[SpecDec][Misc] Cleanup, remove bonus token logic. (#8701)

2024-09-22 12:34:14 -07:00
parent 5b59532760
commit c6bd70d772
7 changed files with 33 additions and 115 deletions
--- a/vllm/model_executor/layers/spec_decode_base_sampler.py
+++ b/vllm/model_executor/layers/spec_decode_base_sampler.py
@@ -11,20 +11,14 @@ class SpecDecodeBaseSampler(nn.Module):
        step.
    """

-    def __init__(self,
-                 disable_bonus_tokens: bool = True,
-                 strict_mode: bool = False):
+    def __init__(self, strict_mode: bool = False):
        """Base class constructor.
        Args:
-            disable_bonus_tokens: Whether or not to disable the bonus token.
-            Require when bonus tokens will cause corrupt KV cache for
-            proposal methods that require KV cache.
            strict_mode: Whether or not to perform shape/device/dtype checks
                during sampling. This catches correctness issues but adds
                nontrivial latency.
        """
        super().__init__()
-        self._disable_bonus_tokens = disable_bonus_tokens
        self._strict_mode = strict_mode

        # NOTE: A "bonus token" is accepted iff all proposal tokens are
@@ -111,13 +105,6 @@ class SpecDecodeBaseSampler(nn.Module):
        output_with_bonus_tokens[:, -1] = torch.where(output[:, -1] != -1,
                                                      bonus_token_ids, -1)

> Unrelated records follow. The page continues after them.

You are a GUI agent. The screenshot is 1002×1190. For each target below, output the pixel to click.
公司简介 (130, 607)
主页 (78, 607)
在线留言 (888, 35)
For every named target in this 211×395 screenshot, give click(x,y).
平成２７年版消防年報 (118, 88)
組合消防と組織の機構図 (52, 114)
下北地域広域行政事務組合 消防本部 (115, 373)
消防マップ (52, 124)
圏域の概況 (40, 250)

-        # We disable bonus tokens because it causes corrupt KV cache for
-        # proposal methods that require KV cache. We can fix it by "prefilling"
-        # the bonus token in the proposer. The following issue tracks the fix.
-        # https://github.com/vllm-project/vllm/issues/4212
-        if self._disable_bonus_tokens:
-            output_with_bonus_tokens[:, -1] = -1
-
        # Fill the recovered token ids.
        output.mul_(~after_false_mask).add_(
            substitute_token_ids.mul(after_false_mask))